# Cap3D Dataset Filtering

This notebook provides a step-by-step and visually-aided walk through the [Cap3D dataset](https://huggingface.co/datasets/tiange/Cap3D) filtering logic.

The filtering process makes use of the 3D asset descriptions provided by [Cap3D](https://cap3d-um.github.io/).

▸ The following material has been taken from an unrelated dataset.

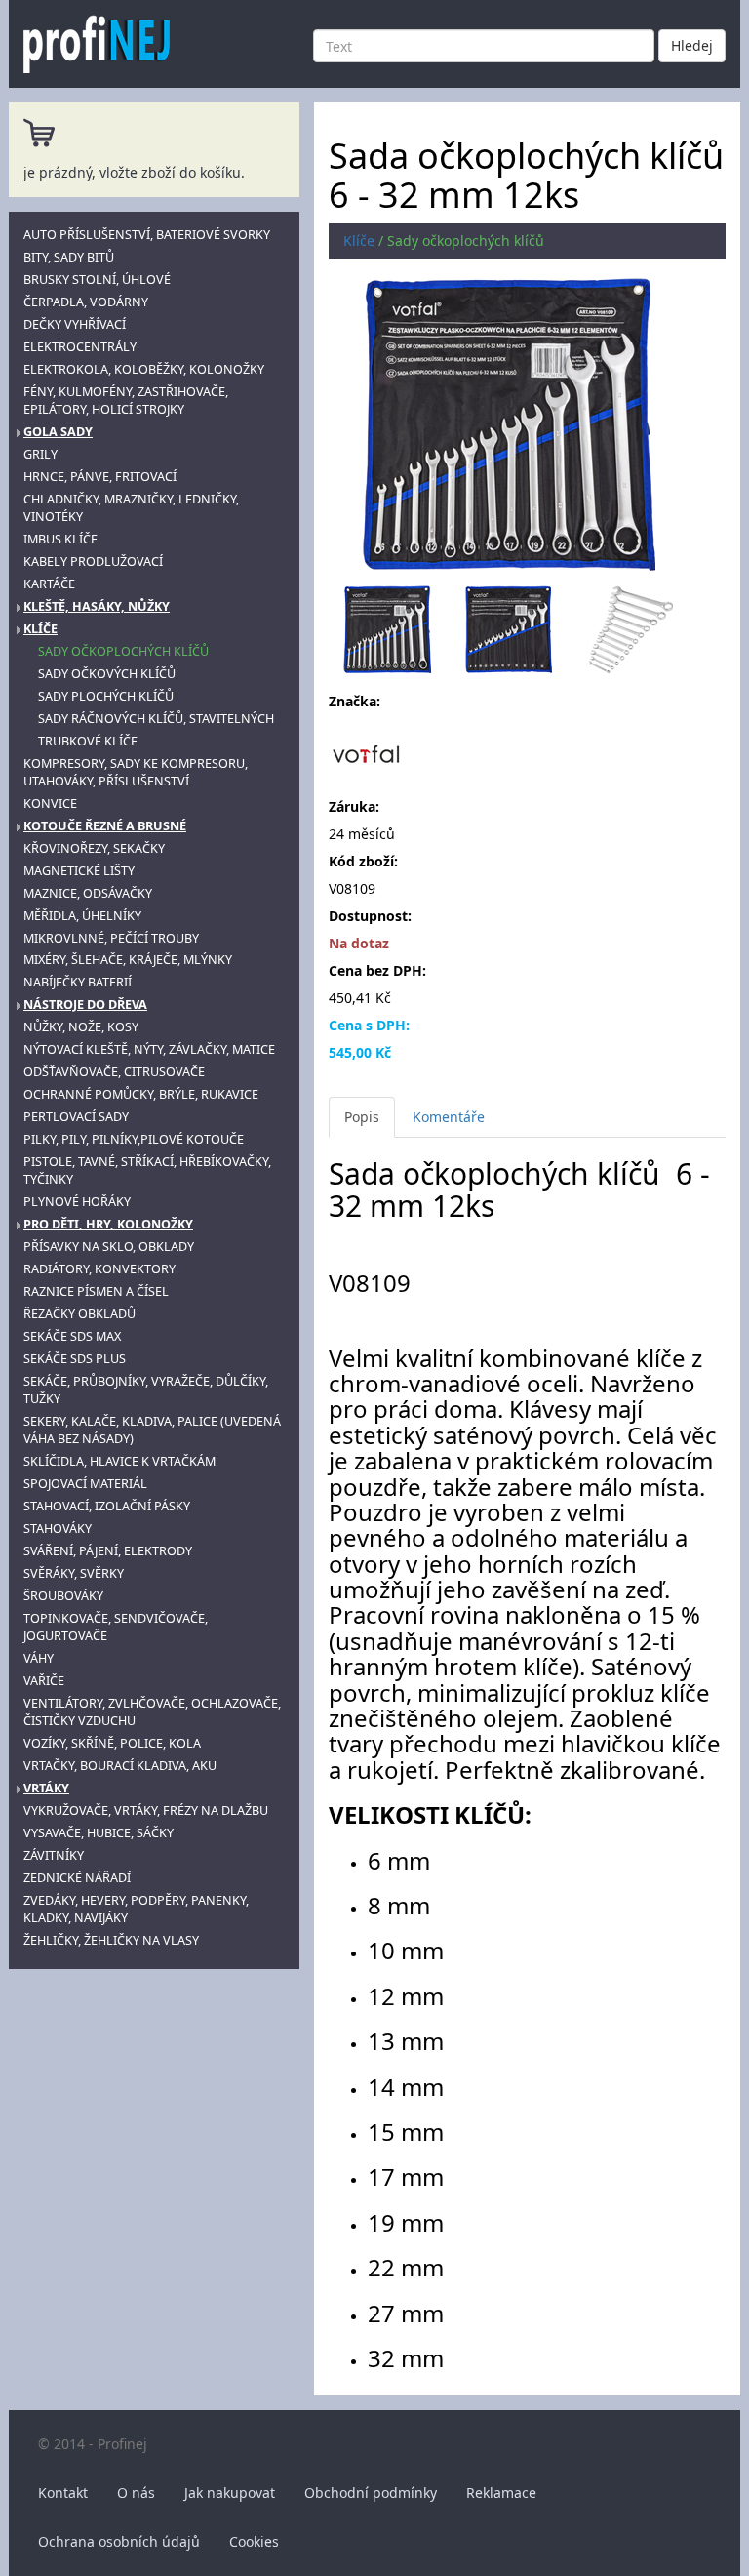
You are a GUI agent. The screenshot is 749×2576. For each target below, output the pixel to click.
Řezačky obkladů (79, 1314)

These descriptions detail assets from a large-scale and broad-categoried collection of open-source 3D models (namely [Objaverse](https://arxiv.org/abs/2212.08051), [Objaverse-XL](https://arxiv.org/abs/2307.05663), and [ABO](https://arxiv.org/abs/2110.06199)).

The purpose of this notebook is to filter these assets for domain alignment with an architectural/building/interior design use case, with basic natural language processing techniques.

## Imports

In [1]:
import json
import os
from collections import Counter, OrderedDict
from pathlib import Path
from typing import List, Union

import nltk
import pandas as pd
from nltk.tokenize import word_tokenize

nltk.download("punkt")

[nltk_data] Downloading package punkt to
[nltk_data]     /home/yunusskeete/nltk_data...
[nltk_data]   Package punkt is already up-to-date!


True

## Visualise Captions

In [2]:
PATH_TO_CAPTIONS: Union[str, Path] = "captions/Cap3D_automated_Objaverse_full.csv"

df = pd.read_csv(
    PATH_TO_CAPTIONS,
    header=None,
    names=["id", "desc"],
)

Note, captions frequently contain reference to a "3D model":

In [3]:
df.loc[df["desc"].str.contains("3D")]

Unnamed: 0,id,desc
3,28d43a218cd8466a8c1f82b29b71e314,3D model of a cluttered outdoor scene with veg...
7,d7340a5b05b6460facbd90aaafb7f1f1,3D topographic landscape model with color-code...
8,bb3552fe9b074acf8ea531c2e9e25fe7,A stylized 3D corner room with textured walls ...
19,dcd9cb4775934a4d9572d923a3c8fc2c,"Abstract, amorphous 3D structure with varying ..."
23,578f5a1461a7441aad8a3a92f16ae94e,Monochromatic 3D model of a simplified frying ...
...,...,...
1002414,3536f5c1446f761882018b2f98f4d2aa901942a826cf36...,A voxel-based 3D model of a stylized monkey fa...
1002417,3623e74f34c1c3c523af6b2bb8ffcbe2d2dce897ef61b9...,Abstract 3D composition with human figures and...
1002418,64e9f7b7a1fc4c4ec56ed8b5917dfd610930043ac5e15f...,"3D object with a rough, irregular pink surface..."
1002419,fcd089d6a237fee21dfd5f0d6d9b74b2fd1150cdc61c7f...,Bright pink abstract 3D model of a building wi...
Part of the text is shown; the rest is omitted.